Mungkin sekali anak-anak sekarang juga sudah sangat jarang melakukan permainan berkelompok seperti ini. Namun, bagi anak-anak zaman dulu, termasuk di kampung-kampung dan desa-desa di Jawa, anak-anak terbiasa bermain gendiran. Kira-kira masih sering dilakukan di sekitar tahun 1980-an atau sebelumnya. Alat yang digunakan dalam permainan ini yang utama adalah kelereng, gundu, atau istilah Jawa, neker. Alat ini mudahdiperoleh dengan cara membeli di warung-warung atau toko mainan. Setiap anak membawa sebutir kelereng sebagai gacuk. Pada umumnya kelereng yang dipakai untuk main gendiran adalah kelereng yang memiliki ukuran standar dengan diameter sekitar 1 cm, tidak kecil dan tidak besar. Sebab ada kelereng yang berdiameter di bawah 1 cm, sebaliknya ada juga kelereng yang berdiameter lebih dari 2 cm.
Ternyata, dolanan ini pun juga sudah terekam dalam kamus Jawa “Baoesastra Djawa” karangan WJS. Poerwadarminta terbitan tahun 1939. Pada halaman 142 kolom 2, disebutkan, gendiran adalah nama jenis dolanan anak menggunakan kelereng. Nama lain dolanan ini adalah dhir-dhiran. Dalam kamus itu juga dijelaskan istilah “nggendir” yaitu menghukum pemain kalah dengan menjatuhkan kelereng dari atas (setinggi leher) ditujukan ke jari kaki/tangan.
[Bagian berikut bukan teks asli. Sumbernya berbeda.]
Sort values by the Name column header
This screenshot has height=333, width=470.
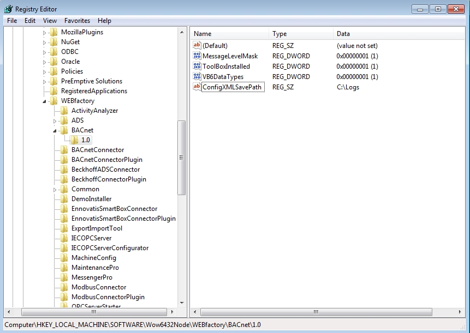(x=228, y=34)
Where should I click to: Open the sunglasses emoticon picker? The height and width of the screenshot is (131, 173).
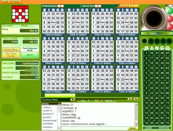click(98, 101)
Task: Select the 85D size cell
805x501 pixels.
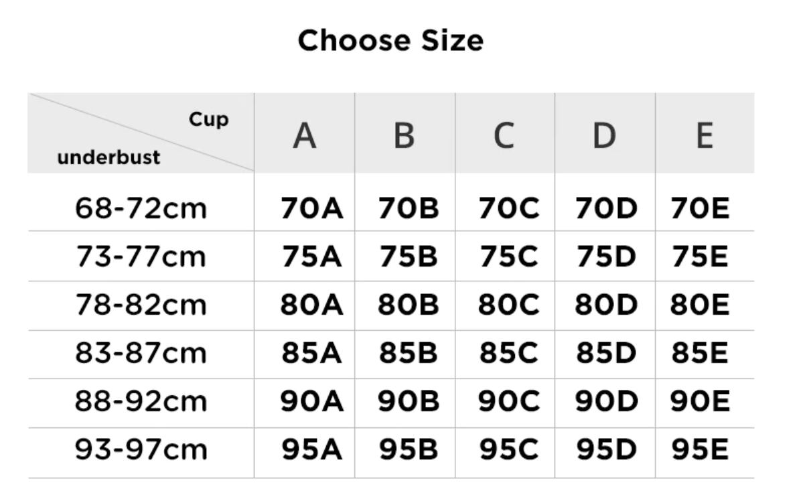Action: pyautogui.click(x=605, y=353)
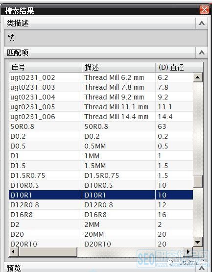Expand the 预览 section chevron
212x272 pixels.
point(202,268)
Dolanan ini tidak mengandung taruhan apapun kecuali bersifat kompetisi murni. Artinya pemain yang trampil memasukkan kelereng dalam lubang, dialah yang akan tampil menjadi pemenang. Dalam dolanan ini mengajarkan bermain bersama-sama, saling menghargai, menjaga emosi, tidak mudah cengeng (bandel), berani, dan trampil.
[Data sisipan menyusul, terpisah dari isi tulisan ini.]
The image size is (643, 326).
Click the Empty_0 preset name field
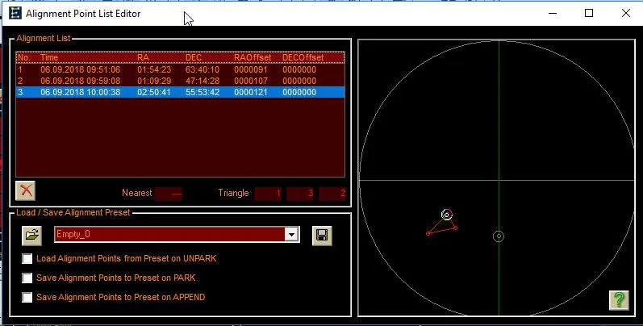pos(169,235)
Karena dolanan gendiran dengan hukuman yang bisa membuat rasa sakit di jari kaki/tangan, maka dolanan ini lebih sering dimainkan oleh anak laki-laki. Sangat jarang anak perempuan mengikuti dolanan ini, karena jelas akan kalah trampil, dan tidak akan bisa menahan rasa sakit ketika dihukum. Biasanya anak-anak yang mengikuti dolanan iki sudah agak besar, berumur sekitar 10 tahun ke atas. Di bawah umur tersebut, biasanya akan sering kalah dan tidak kuat terus-menerus terkena hukuman.
bersambung
Suwandi
Sumber: Baoesastra Djawa, WJS. Poerwadarminta, 1939, Groningen, Batavia: JB. Wolters’ Uitgevers Maatscappij NV dan Pengalaman
Artikel Lainnya :
- 18 September 2010, Denmas Bekel(18/09)
- SENTRA BATIK DI YOGYAKARTA BATIK (16)(24/03)
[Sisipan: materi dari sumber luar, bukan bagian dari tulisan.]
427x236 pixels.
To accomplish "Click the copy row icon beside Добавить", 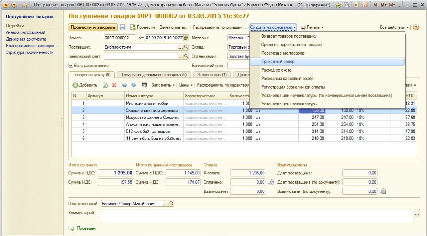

- Sita. Sejarah dan Pengorbanan serta Nilainya dalam Ramayana(30/01)
- BATIK (2)(02/12)
- SENSASI KENIKMATAN IKAN LIAR DI PINGGIR TEMPURAN SUNGAI BEDOG DAN PROGO(18/07)
- Diskusi Kepemimpinan Di Tembi(02/08)
- 5 Oktober 2010, Kabar Anyar - RAMI AKHIRNYA ANGKAT SENJATA(05/10)
- Waroeng Desso di Dusun(05/03)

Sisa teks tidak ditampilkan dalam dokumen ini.